Аврелия, впрочем, сама никогда по нему не звонила. Только (если находилась в зоне доступа) отвечала на звонки, то есть выступала в роли «smooth operator» между Господом Богом, желающим направить «силу вещей» в нужном направлении, и действительностью — вечной матерью и кормилицей вещей, из которых составлялась картина (мозаичное панно) бытия.

Действительность выступала в роли неутомимой «матери уродов». Господь Бог — Отца красоты, которому действительность непрерывно изменяла, зачиная и рожая от кого угодно — от проезжего молодца, черта лысого, мусорного (в штанах) ветра, но только не от законного супруга. Он принимал всех незаконнорожденных детей, наделяя сыновей вотчинами, а дочерей — приданым. Аврелии часто снилось ее приданое — остров посреди моря, где ей предстояло жить вечно. А еще почему-то ей снились сестры, которых у нее не было. Эти сестры (в ее снах) тоже получили приданое, которое не их радовало.
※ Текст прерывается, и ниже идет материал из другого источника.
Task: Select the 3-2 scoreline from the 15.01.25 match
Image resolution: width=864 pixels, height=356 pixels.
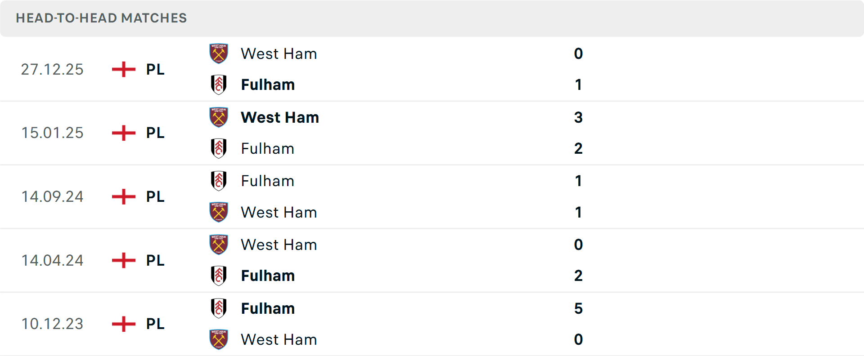Action: pyautogui.click(x=579, y=133)
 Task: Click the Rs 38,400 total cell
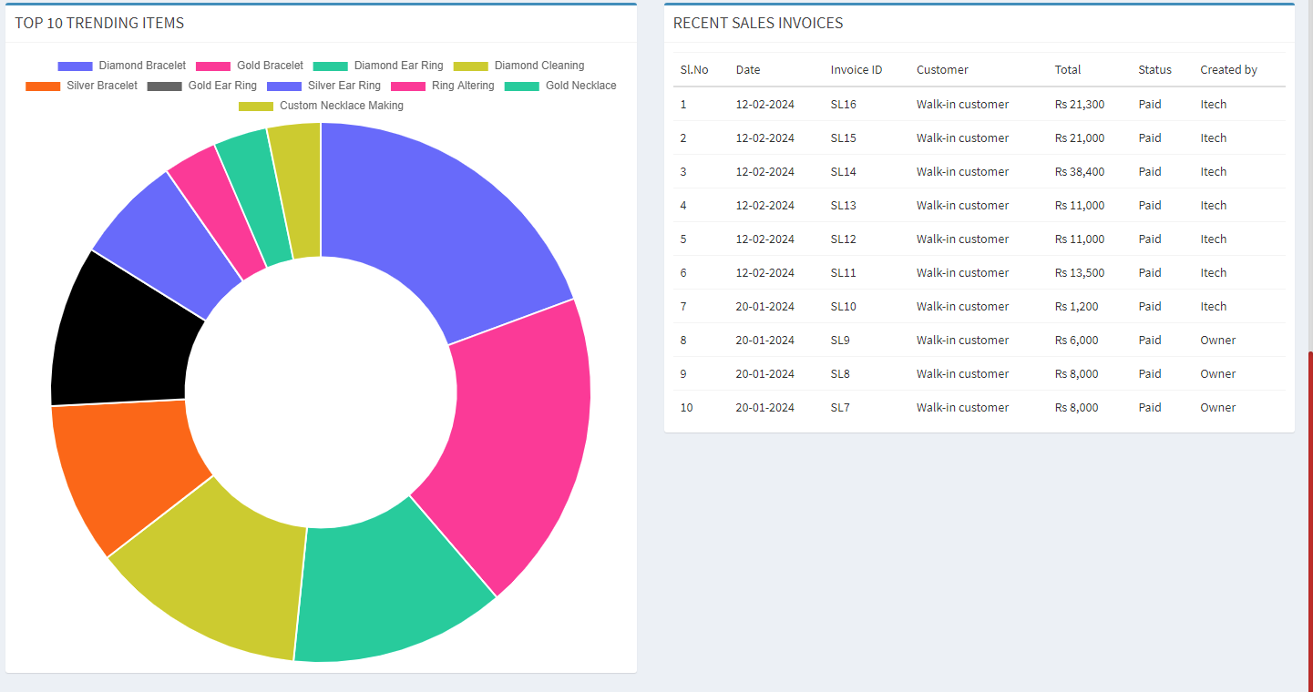(x=1079, y=172)
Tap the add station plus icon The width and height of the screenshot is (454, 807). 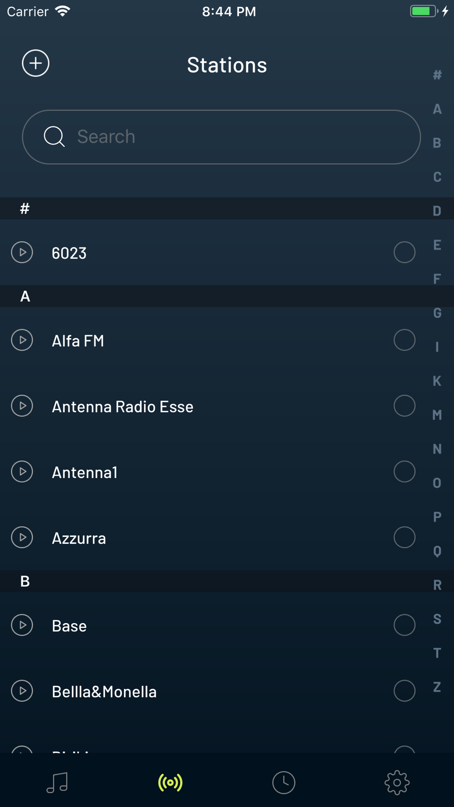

Картина бытия была бесконечно далека от совершенства, и, надо думать, бесконечно печалила Господа, в отличие от насекомых-людей. Они видели всего лишь ее отдельные фрагменты. Он вбирал взглядом всю, преисполненную торжествующего уродства, картину.

Слепая материнская любовь действительности доводила уродство «силы вещей» до абсурда. Одни детишки строили себе на украденные деньги километровые яхты с вертолетами и подводными лодками на борту. Другим, у которых первые воровали деньги, приходилось плавать на раздолбанных, отслуживших все мыслимые и немыслимые сроки, корытах. Они шли ко дну от минимальной волны, от порыва ветра, от перегруза этими самыми нищими пассажирами. Воры жрали на золоте, жили в немыслимой роскоши. Обворованные тонули в воде (не было новых теплоходов), горели в огне (не было денег на лесные и пожарные службы), разбивались на бездорожье (не было денег на приведение дорог в порядок), едва сводили концы с концами.

Первые были недостойны свалившегося на них богатства, вторые — достойны своей участи. Такова была сила вещей, в магнитных линиях которой искривлялись, сталкивались, соединялись и разъединялись человеческие судьбы. Но были и третьи, которым выпадала сомнительная честь в одних случаях «заземлять» силу вещей, в других — многократно ее усиливать.

Все, что не сопротивляется, не ищет справедливости, существует по ту сторону праведного гнева, обречено в лучшем случае на прозябание, в худшем — на уничтожение.

Бог не попустительствовал революции до исчерпания пределов терпения, не искушал понапрасну «малых сих» и «нищих духом». Но иногда, когда уродство «силы вещей» зашкаливало, прибегал к точечному воздействию на действительность посредством «иглоукалывания». Узор вкалываемых игл был сложен, как карта звездного неба. Многие люди совершали странные поступки, предпринимали необъяснимые на первый взгляд действия, результат которых отстоял во времени и пространстве от их мимолетного разума, как полет ночной бабочки в яблоневом саду от траектории движения кометы по звездному небу.